▸ Assigned task
Repeat every line that appears below, with nothing altered.

════

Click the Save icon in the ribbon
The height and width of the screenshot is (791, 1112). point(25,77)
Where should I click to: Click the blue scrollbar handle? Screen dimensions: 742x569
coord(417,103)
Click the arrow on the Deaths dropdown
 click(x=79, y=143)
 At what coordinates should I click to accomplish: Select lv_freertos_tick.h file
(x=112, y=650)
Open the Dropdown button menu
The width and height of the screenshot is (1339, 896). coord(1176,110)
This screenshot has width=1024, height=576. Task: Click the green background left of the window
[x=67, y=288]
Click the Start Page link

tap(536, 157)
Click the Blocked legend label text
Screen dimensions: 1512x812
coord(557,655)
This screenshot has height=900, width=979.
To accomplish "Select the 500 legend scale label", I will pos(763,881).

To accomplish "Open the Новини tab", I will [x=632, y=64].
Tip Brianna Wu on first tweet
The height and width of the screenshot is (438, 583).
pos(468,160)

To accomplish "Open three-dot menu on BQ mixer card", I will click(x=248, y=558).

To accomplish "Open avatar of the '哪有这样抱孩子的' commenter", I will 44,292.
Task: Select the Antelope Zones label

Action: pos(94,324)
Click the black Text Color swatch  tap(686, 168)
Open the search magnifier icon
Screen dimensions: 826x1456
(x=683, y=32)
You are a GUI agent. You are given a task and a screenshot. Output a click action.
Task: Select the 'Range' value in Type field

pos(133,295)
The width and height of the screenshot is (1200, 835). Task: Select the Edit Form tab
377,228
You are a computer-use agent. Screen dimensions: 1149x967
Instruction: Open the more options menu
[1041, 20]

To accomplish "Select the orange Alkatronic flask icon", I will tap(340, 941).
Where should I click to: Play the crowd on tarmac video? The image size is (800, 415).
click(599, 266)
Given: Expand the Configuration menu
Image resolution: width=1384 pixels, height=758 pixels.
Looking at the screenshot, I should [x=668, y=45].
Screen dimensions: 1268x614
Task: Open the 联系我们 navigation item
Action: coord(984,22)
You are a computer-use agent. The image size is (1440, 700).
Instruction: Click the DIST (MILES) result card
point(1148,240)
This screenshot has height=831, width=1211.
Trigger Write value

════

▸ Reply to the task
Click the Save icon in the ribbon
The height and width of the screenshot is (791, 1112). point(25,77)
Where should I click to: Click the blue scrollbar handle? Screen dimensions: 742x569
coord(417,103)
Click the arrow on the Deaths dropdown
 click(x=79, y=143)
 At what coordinates should I click to accomplish: Select lv_freertos_tick.h file
(x=112, y=650)
Open the Dropdown button menu
The width and height of the screenshot is (1339, 896). coord(1176,110)
This screenshot has width=1024, height=576. Task: Click the green background left of the window
[x=67, y=288]
Click the Start Page link

tap(536, 157)
Click the Blocked legend label text
Screen dimensions: 1512x812
coord(557,655)
This screenshot has height=900, width=979.
To accomplish "Select the 500 legend scale label", I will pos(763,881).

To accomplish "Open the Новини tab", I will [x=632, y=64].
Tip Brianna Wu on first tweet
The height and width of the screenshot is (438, 583).
pos(468,160)

To accomplish "Open three-dot menu on BQ mixer card", I will click(x=248, y=558).

To accomplish "Open avatar of the '哪有这样抱孩子的' commenter", I will 44,292.
Task: Select the Antelope Zones label

Action: pos(94,324)
Click the black Text Color swatch  tap(686, 168)
Open the search magnifier icon
Screen dimensions: 826x1456
(x=683, y=32)
You are a GUI agent. You are given a task and a screenshot. Output a click action.
Task: Select the 'Range' value in Type field

pos(133,295)
The width and height of the screenshot is (1200, 835). Task: Select the Edit Form tab
377,228
You are a computer-use agent. Screen dimensions: 1149x967
Instruction: Open the more options menu
[1041, 20]

To accomplish "Select the orange Alkatronic flask icon", I will tap(340, 941).
Where should I click to: Play the crowd on tarmac video? The image size is (800, 415).
click(599, 266)
Given: Expand the Configuration menu
Image resolution: width=1384 pixels, height=758 pixels.
Looking at the screenshot, I should [x=668, y=45].
Screen dimensions: 1268x614
Task: Open the 联系我们 navigation item
Action: coord(984,22)
You are a computer-use agent. The image size is (1440, 700).
Instruction: Click the DIST (MILES) result card
point(1148,240)
This screenshot has height=831, width=1211.
Trigger Write value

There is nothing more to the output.